Karyawati menunjukkan mata uang rupiah dan dolar AS di salah satu gerai penukaran mata uang asing di Jakarta.
Karyawati menunjukkan mata uang rupiah dan dolar AS di salah satu gerai penukaran mata uang asing di Jakarta.
Sumber :
  • ANTARA FOTO/Reno Esnir

VIVA – Nilai tukar rupiah terhadap dolar Amerika Serikat (AS) terus melemah hingga pada perdagangan Jumat, 1 Oktober 2021. Rupiah bergerak di kisaran atas Rp14.320 per dolar AS pagi ini.

Di pasar spot, hingga pukul 09.40 WIB, rupiah telah ditransaksikan di level Rp14.325 per dolar AS. Melemah 0,09 persen dari penutupan perdagangan sebelumnya Rp14.312 per dolar AS.

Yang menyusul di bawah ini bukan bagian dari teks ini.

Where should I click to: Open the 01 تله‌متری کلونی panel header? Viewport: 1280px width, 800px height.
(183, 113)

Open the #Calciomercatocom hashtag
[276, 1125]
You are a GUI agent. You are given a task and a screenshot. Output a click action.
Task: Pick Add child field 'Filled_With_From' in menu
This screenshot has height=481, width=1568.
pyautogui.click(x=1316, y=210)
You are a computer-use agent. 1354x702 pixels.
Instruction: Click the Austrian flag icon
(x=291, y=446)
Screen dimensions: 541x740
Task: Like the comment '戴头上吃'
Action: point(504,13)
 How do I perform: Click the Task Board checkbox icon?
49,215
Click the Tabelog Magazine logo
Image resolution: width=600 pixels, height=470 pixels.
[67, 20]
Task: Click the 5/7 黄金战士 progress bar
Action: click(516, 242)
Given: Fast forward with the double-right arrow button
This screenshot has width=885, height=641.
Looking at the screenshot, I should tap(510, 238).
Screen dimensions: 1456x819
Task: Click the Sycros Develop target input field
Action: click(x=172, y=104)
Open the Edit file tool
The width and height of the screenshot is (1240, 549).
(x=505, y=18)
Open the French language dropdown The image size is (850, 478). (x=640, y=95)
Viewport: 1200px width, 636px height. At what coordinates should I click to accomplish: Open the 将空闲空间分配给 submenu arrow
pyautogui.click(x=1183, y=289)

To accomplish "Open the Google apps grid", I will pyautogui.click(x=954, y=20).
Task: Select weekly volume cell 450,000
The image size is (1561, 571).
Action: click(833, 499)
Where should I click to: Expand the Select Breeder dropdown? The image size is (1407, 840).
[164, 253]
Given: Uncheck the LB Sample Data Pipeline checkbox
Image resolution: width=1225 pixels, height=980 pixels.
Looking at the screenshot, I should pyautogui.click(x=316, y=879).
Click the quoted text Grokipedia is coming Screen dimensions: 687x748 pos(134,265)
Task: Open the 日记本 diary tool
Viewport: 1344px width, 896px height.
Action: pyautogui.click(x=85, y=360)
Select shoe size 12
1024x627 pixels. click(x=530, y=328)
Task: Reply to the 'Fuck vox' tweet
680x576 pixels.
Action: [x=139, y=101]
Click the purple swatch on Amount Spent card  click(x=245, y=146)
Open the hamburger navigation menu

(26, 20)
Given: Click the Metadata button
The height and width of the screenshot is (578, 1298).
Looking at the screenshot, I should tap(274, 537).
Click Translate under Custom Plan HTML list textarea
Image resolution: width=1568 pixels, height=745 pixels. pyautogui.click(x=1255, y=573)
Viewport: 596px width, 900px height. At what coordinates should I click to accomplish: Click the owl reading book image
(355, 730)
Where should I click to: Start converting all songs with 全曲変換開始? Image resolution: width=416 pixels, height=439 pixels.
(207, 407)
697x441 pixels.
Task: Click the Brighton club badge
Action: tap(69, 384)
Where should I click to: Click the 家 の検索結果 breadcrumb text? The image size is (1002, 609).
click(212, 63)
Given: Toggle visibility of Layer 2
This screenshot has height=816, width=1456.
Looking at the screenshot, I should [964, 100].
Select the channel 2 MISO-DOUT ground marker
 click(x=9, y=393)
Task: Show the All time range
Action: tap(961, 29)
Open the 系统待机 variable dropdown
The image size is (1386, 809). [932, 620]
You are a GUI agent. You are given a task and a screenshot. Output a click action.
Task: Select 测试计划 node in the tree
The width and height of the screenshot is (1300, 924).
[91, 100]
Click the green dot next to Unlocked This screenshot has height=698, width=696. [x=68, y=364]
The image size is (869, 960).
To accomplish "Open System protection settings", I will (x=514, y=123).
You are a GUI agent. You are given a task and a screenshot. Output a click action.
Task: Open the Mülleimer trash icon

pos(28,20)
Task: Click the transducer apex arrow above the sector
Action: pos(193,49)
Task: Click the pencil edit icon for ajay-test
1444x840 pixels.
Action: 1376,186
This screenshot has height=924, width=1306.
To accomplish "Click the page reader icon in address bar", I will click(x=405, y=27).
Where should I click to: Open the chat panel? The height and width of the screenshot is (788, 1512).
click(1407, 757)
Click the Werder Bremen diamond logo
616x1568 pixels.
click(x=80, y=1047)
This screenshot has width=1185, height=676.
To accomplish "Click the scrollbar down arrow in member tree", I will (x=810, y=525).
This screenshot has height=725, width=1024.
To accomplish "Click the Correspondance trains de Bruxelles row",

Kurs referensi Jakarta Interbank Spot Dollar Rate (Jisdor) Bank Indonesia terakhir berada di level Rp14.321 per dolar AS, juga melemah dari nilai tengah hari sebelumnya di level Rp14.307 per dolar AS.

Analis Pasar Uang, Ariston Tjendra menjelaskan, nilai tukar rupiah masih berpotensi melemah hari ini karena sentimen tapering dan berkurangnya minat pasar terhadap aset berisiko.

Baca juga: BPS Catat September 2021 Deflasi 0,04%, Harga Komoditas Pangan Turun

"Tapering yang merupakan langkah awal the Fed untuk mengetatkan kebijakan moneternya, masih mendorong penguatan dolar AS terhadap nilai tukar lainnya," kata dia kepada VIVA, Jumat, 1 Oktober 2021.

Dia membuktikan, kondisi ini tergambar dari Indeks saham Eropa dan AS yang ditutup melemah pada perdagangan kemarin dan diikuti dengan bergerak melemahnya indeks di Asia pada pagi ini.